_Latihan_
Ambil semua baris di bawah ini dan tulis ulang satu per satu tanpa mengubah satu huruf pun.

_Data_
-=-=-=-=-
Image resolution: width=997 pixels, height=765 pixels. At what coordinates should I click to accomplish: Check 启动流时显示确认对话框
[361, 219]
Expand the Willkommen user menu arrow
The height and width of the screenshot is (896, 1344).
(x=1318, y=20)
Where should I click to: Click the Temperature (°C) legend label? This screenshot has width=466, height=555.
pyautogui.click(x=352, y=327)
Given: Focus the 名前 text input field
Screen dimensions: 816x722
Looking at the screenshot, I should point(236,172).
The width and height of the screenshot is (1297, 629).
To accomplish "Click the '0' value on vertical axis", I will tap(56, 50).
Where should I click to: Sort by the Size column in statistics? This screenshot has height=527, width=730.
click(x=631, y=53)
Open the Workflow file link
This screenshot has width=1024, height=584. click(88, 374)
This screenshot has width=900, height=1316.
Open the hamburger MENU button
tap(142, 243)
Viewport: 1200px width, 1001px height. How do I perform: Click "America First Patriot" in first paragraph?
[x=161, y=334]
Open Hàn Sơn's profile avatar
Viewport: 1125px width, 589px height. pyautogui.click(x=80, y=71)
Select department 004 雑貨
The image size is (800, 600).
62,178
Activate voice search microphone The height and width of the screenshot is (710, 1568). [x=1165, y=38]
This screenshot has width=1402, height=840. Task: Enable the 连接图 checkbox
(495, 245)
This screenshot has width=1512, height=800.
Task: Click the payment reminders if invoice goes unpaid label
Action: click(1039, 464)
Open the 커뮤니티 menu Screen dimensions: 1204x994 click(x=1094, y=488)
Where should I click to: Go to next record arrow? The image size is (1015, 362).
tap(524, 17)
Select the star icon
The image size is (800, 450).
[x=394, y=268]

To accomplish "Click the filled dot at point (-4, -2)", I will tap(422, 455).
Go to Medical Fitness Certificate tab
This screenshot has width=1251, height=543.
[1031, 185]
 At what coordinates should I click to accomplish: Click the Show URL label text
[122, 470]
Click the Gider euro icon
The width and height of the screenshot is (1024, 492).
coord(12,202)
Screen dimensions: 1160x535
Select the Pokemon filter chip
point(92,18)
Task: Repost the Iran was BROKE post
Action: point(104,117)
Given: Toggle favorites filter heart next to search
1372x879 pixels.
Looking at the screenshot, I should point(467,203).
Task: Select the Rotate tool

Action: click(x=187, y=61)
-=-=-=-=-
_Jawaban Latihan_
Image resolution: width=997 pixels, height=765 pixels. At what coordinates should I click to accomplish: Check 启动流时显示确认对话框
[361, 219]
Expand the Willkommen user menu arrow
The height and width of the screenshot is (896, 1344).
(x=1318, y=20)
Where should I click to: Click the Temperature (°C) legend label? This screenshot has width=466, height=555.
pyautogui.click(x=352, y=327)
Given: Focus the 名前 text input field
Screen dimensions: 816x722
Looking at the screenshot, I should point(236,172).
The width and height of the screenshot is (1297, 629).
To accomplish "Click the '0' value on vertical axis", I will tap(56, 50).
Where should I click to: Sort by the Size column in statistics? This screenshot has height=527, width=730.
click(x=631, y=53)
Open the Workflow file link
This screenshot has width=1024, height=584. click(88, 374)
This screenshot has width=900, height=1316.
Open the hamburger MENU button
tap(142, 243)
Viewport: 1200px width, 1001px height. How do I perform: Click "America First Patriot" in first paragraph?
[x=161, y=334]
Open Hàn Sơn's profile avatar
Viewport: 1125px width, 589px height. pyautogui.click(x=80, y=71)
Select department 004 雑貨
The image size is (800, 600).
62,178
Activate voice search microphone The height and width of the screenshot is (710, 1568). [x=1165, y=38]
This screenshot has width=1402, height=840. Task: Enable the 连接图 checkbox
(495, 245)
This screenshot has width=1512, height=800.
Task: Click the payment reminders if invoice goes unpaid label
Action: click(1039, 464)
Open the 커뮤니티 menu Screen dimensions: 1204x994 click(x=1094, y=488)
Where should I click to: Go to next record arrow? The image size is (1015, 362).
tap(524, 17)
Select the star icon
The image size is (800, 450).
[x=394, y=268]

To accomplish "Click the filled dot at point (-4, -2)", I will tap(422, 455).
Go to Medical Fitness Certificate tab
This screenshot has width=1251, height=543.
[1031, 185]
 At what coordinates should I click to accomplish: Click the Show URL label text
[122, 470]
Click the Gider euro icon
The width and height of the screenshot is (1024, 492).
coord(12,202)
Screen dimensions: 1160x535
Select the Pokemon filter chip
point(92,18)
Task: Repost the Iran was BROKE post
Action: point(104,117)
Given: Toggle favorites filter heart next to search
1372x879 pixels.
Looking at the screenshot, I should point(467,203).
Task: Select the Rotate tool

Action: click(x=187, y=61)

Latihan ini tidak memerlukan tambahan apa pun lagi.